Contrasting the similar activation of ATM, 5-FU induces phosphorylation of the ATM target p-KAP1 more strongly in HDAC2-negative than in HDAC2-positive RKO cells. Our experiments with KU-60019 suggest that this may protect HDAC2-negative RKO cells from 5-FU. The lower sensitivity of such cells to 5-FU might be explained by an anti-apoptotic function of p-KAP1 during DNA damage (Cheng et al. 2014; Hu et al. 2012). Since KAP1 can be subjected to reversible lysine acetylation (Lin et al. 2015), we tested whether HDAC2 determines KAP1 acetylation. Immunoprecipitation of p-KAP1 followed by immunoblot for acetylation demonstrated an equal acetylation of p-KAP1 in RKOHDAC2 cells and RKOΔHDAC2 cells (Nguyen and Krämer, unpublished results). This lack of impact of HDAC2 is consistent with the control of KAP1 acetylation by another deacetylase, which is SIRT1, and the finding that deacetylation of KAP1 does not crosstalk with the DNA damage-induced phosphorylation of KAP1 (Lin et al. 2015).
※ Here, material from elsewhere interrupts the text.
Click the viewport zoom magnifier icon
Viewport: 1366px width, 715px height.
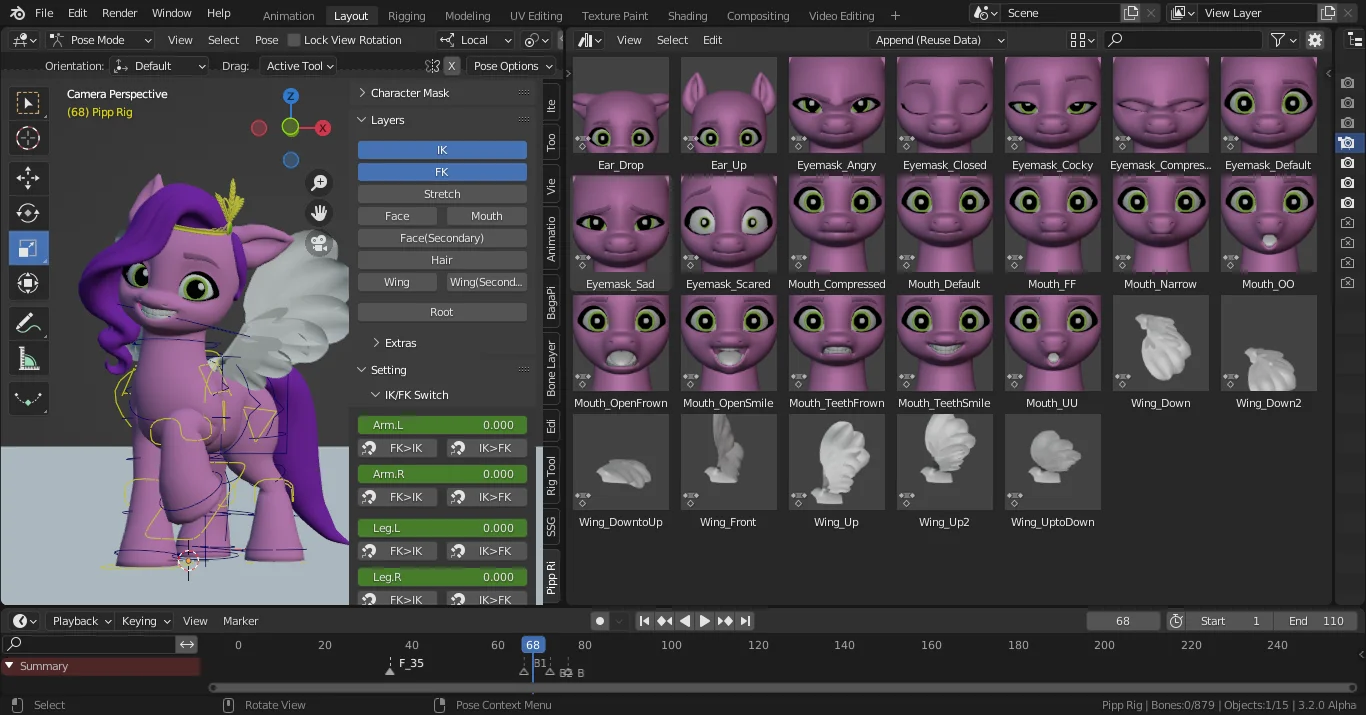pos(319,182)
Due to hundreds of ATM substrates (Matsuoka et al. 2007), future studies are needed to exactly define the ATM-dependent phospho-proteome that determines the cytotoxicity of 5-FU. These proteins can also contribute to ATM-dependent mechanisms that promote DNA repair by homologous recombination (Terabayashi and Hanada 2018), which is controversially discussed to be activated or repressed by 5-FU (Huehls et al. 2016; Ito et al. 2020; Srinivas et al. 2015; Wilson et al. 2014; Wyatt and Wilson 2009). It is tempting to speculate that the inhibition of ATM hampers the removal of incorporated, 5-FU-derived nucleotides and additionally compromises homologous recombination. Curiously, pharmacological inhibition of ATR sensitized cancer cells to 5-FU, too, but this occurred independent of homologous recombination (Ito et al. 2020).

Like colorectal cancer cells, endometrial and gastric cancers show frequent MSI and contain subpopulations of cells that lack HDAC2 (Ropero et al. 2006). Studies are underway to define whether such cells respond favorably to combinations of 5-FU and inhibitors of ATM.

Conclusions

Heterogeneity of tumor cell populations poses a challenge for clinical treatment schemes. Our data suggest that a pharmacological inhibition of ATM might be a novel therapeutic option for tumor cells surviving 5-FU. Experiments in a larger panel of cell lines and in mouse models are required to evaluate the clinical utility of such combinatorial treatments.